• [Written request] Type out the whole listing below word for word, keeping every line in its original order.

____________

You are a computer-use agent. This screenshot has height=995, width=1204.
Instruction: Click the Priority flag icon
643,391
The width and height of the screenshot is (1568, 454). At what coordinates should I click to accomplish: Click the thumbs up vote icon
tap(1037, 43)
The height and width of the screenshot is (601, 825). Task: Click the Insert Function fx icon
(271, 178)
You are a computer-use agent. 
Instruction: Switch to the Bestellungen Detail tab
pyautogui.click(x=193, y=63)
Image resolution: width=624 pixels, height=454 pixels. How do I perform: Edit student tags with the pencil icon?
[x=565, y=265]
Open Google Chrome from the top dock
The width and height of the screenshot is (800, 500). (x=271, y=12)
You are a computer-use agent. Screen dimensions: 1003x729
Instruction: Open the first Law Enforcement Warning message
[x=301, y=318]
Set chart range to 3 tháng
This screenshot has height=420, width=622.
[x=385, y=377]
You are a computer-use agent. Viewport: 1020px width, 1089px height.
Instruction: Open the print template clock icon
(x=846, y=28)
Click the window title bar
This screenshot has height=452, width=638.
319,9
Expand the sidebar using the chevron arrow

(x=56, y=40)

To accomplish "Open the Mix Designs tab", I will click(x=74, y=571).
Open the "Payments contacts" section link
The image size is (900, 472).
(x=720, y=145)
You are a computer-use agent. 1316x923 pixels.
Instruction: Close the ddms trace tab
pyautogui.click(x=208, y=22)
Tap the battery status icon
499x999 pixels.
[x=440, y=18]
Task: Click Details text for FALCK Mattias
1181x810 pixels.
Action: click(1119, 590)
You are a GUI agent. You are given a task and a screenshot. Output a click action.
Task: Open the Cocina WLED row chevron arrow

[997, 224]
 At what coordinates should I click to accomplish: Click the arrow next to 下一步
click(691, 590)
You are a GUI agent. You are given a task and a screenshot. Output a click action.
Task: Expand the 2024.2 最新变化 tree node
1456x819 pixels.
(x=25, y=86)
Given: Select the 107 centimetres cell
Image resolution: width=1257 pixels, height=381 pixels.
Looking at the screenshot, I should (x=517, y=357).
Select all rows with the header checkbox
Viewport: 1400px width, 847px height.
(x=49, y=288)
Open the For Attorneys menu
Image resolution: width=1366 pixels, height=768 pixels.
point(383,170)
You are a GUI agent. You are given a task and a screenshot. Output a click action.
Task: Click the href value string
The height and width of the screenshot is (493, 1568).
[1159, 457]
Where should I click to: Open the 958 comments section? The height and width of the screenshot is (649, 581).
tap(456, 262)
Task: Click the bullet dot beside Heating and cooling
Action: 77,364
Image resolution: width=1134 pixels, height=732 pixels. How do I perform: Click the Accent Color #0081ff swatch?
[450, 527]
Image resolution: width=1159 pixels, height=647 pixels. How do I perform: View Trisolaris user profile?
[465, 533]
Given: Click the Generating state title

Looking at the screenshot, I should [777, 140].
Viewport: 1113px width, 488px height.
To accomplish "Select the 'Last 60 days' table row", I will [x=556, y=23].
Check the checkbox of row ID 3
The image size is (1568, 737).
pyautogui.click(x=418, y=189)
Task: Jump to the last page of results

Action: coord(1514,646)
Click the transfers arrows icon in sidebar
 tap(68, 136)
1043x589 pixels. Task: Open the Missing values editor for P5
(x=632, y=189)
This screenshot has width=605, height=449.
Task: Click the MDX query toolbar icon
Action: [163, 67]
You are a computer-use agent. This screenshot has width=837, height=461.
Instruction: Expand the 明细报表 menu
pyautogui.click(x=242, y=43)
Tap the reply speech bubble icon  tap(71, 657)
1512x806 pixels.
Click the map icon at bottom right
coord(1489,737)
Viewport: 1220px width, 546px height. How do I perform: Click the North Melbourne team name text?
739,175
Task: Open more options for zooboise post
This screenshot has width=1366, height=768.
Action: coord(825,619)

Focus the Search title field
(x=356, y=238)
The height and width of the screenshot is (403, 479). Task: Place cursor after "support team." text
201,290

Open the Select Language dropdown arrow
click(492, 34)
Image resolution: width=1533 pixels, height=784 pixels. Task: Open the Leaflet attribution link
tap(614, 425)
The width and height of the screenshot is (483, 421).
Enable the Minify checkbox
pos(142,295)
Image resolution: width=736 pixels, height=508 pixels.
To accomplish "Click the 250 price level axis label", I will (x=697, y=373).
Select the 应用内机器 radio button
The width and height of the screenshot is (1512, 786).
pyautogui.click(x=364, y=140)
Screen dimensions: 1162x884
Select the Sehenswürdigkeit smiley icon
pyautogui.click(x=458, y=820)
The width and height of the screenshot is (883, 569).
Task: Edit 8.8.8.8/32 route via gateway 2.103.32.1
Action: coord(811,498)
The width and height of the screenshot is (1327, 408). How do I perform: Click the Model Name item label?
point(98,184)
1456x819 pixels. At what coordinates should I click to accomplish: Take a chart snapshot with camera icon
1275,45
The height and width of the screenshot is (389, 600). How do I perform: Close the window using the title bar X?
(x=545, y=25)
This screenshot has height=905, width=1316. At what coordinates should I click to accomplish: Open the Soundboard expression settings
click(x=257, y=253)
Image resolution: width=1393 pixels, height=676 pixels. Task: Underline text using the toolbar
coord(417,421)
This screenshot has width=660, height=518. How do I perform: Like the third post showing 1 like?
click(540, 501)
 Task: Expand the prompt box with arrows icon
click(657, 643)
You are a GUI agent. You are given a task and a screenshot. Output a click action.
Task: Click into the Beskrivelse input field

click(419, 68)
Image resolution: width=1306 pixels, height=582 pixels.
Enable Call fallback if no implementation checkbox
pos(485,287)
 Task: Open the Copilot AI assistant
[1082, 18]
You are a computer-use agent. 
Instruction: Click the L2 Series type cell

____________

• [Exercise result]
You are a computer-use agent. This screenshot has height=995, width=1204.
Instruction: Click the Priority flag icon
643,391
The width and height of the screenshot is (1568, 454). At what coordinates should I click to accomplish: Click the thumbs up vote icon
tap(1037, 43)
The height and width of the screenshot is (601, 825). Task: Click the Insert Function fx icon
(271, 178)
You are a computer-use agent. 
Instruction: Switch to the Bestellungen Detail tab
pyautogui.click(x=193, y=63)
Image resolution: width=624 pixels, height=454 pixels. How do I perform: Edit student tags with the pencil icon?
[x=565, y=265]
Open Google Chrome from the top dock
The width and height of the screenshot is (800, 500). (x=271, y=12)
You are a computer-use agent. Screen dimensions: 1003x729
Instruction: Open the first Law Enforcement Warning message
[x=301, y=318]
Set chart range to 3 tháng
This screenshot has height=420, width=622.
[x=385, y=377]
You are a computer-use agent. Viewport: 1020px width, 1089px height.
Instruction: Open the print template clock icon
(x=846, y=28)
Click the window title bar
This screenshot has height=452, width=638.
319,9
Expand the sidebar using the chevron arrow

(x=56, y=40)

To accomplish "Open the Mix Designs tab", I will click(x=74, y=571).
Open the "Payments contacts" section link
The image size is (900, 472).
(x=720, y=145)
You are a computer-use agent. 1316x923 pixels.
Instruction: Close the ddms trace tab
pyautogui.click(x=208, y=22)
Tap the battery status icon
499x999 pixels.
[x=440, y=18]
Task: Click Details text for FALCK Mattias
1181x810 pixels.
Action: click(1119, 590)
You are a GUI agent. You are given a task and a screenshot. Output a click action.
Task: Open the Cocina WLED row chevron arrow

[997, 224]
 At what coordinates should I click to accomplish: Click the arrow next to 下一步
click(691, 590)
You are a GUI agent. You are given a task and a screenshot. Output a click action.
Task: Expand the 2024.2 最新变化 tree node
1456x819 pixels.
(x=25, y=86)
Given: Select the 107 centimetres cell
Image resolution: width=1257 pixels, height=381 pixels.
Looking at the screenshot, I should (x=517, y=357).
Select all rows with the header checkbox
Viewport: 1400px width, 847px height.
(x=49, y=288)
Open the For Attorneys menu
Image resolution: width=1366 pixels, height=768 pixels.
point(383,170)
You are a GUI agent. You are given a task and a screenshot. Output a click action.
Task: Click the href value string
The height and width of the screenshot is (493, 1568).
[1159, 457]
Where should I click to: Open the 958 comments section? The height and width of the screenshot is (649, 581).
tap(456, 262)
Task: Click the bullet dot beside Heating and cooling
Action: 77,364
Image resolution: width=1134 pixels, height=732 pixels. How do I perform: Click the Accent Color #0081ff swatch?
[450, 527]
Image resolution: width=1159 pixels, height=647 pixels. How do I perform: View Trisolaris user profile?
[465, 533]
Given: Click the Generating state title

Looking at the screenshot, I should [777, 140].
Viewport: 1113px width, 488px height.
To accomplish "Select the 'Last 60 days' table row", I will [x=556, y=23].
Check the checkbox of row ID 3
The image size is (1568, 737).
pyautogui.click(x=418, y=189)
Task: Jump to the last page of results

Action: coord(1514,646)
Click the transfers arrows icon in sidebar
 tap(68, 136)
1043x589 pixels. Task: Open the Missing values editor for P5
(x=632, y=189)
This screenshot has width=605, height=449.
Task: Click the MDX query toolbar icon
Action: [163, 67]
You are a computer-use agent. This screenshot has width=837, height=461.
Instruction: Expand the 明细报表 menu
pyautogui.click(x=242, y=43)
Tap the reply speech bubble icon  tap(71, 657)
1512x806 pixels.
Click the map icon at bottom right
coord(1489,737)
Viewport: 1220px width, 546px height. How do I perform: Click the North Melbourne team name text?
739,175
Task: Open more options for zooboise post
This screenshot has width=1366, height=768.
Action: coord(825,619)

Focus the Search title field
(x=356, y=238)
The height and width of the screenshot is (403, 479). Task: Place cursor after "support team." text
201,290

Open the Select Language dropdown arrow
click(492, 34)
Image resolution: width=1533 pixels, height=784 pixels. Task: Open the Leaflet attribution link
tap(614, 425)
The width and height of the screenshot is (483, 421).
Enable the Minify checkbox
pos(142,295)
Image resolution: width=736 pixels, height=508 pixels.
To accomplish "Click the 250 price level axis label", I will (x=697, y=373).
Select the 应用内机器 radio button
The width and height of the screenshot is (1512, 786).
pyautogui.click(x=364, y=140)
Screen dimensions: 1162x884
Select the Sehenswürdigkeit smiley icon
pyautogui.click(x=458, y=820)
The width and height of the screenshot is (883, 569).
Task: Edit 8.8.8.8/32 route via gateway 2.103.32.1
Action: coord(811,498)
The width and height of the screenshot is (1327, 408). How do I perform: Click the Model Name item label?
point(98,184)
1456x819 pixels. At what coordinates should I click to accomplish: Take a chart snapshot with camera icon
1275,45
The height and width of the screenshot is (389, 600). How do I perform: Close the window using the title bar X?
(x=545, y=25)
This screenshot has height=905, width=1316. At what coordinates should I click to accomplish: Open the Soundboard expression settings
click(x=257, y=253)
Image resolution: width=1393 pixels, height=676 pixels. Task: Underline text using the toolbar
coord(417,421)
This screenshot has width=660, height=518. How do I perform: Like the third post showing 1 like?
click(540, 501)
 Task: Expand the prompt box with arrows icon
click(657, 643)
You are a GUI agent. You are given a task and a screenshot. Output a click action.
Task: Click into the Beskrivelse input field

click(419, 68)
Image resolution: width=1306 pixels, height=582 pixels.
Enable Call fallback if no implementation checkbox
pos(485,287)
 Task: Open the Copilot AI assistant
[1082, 18]
You are a computer-use agent. 
Instruction: Click the L2 Series type cell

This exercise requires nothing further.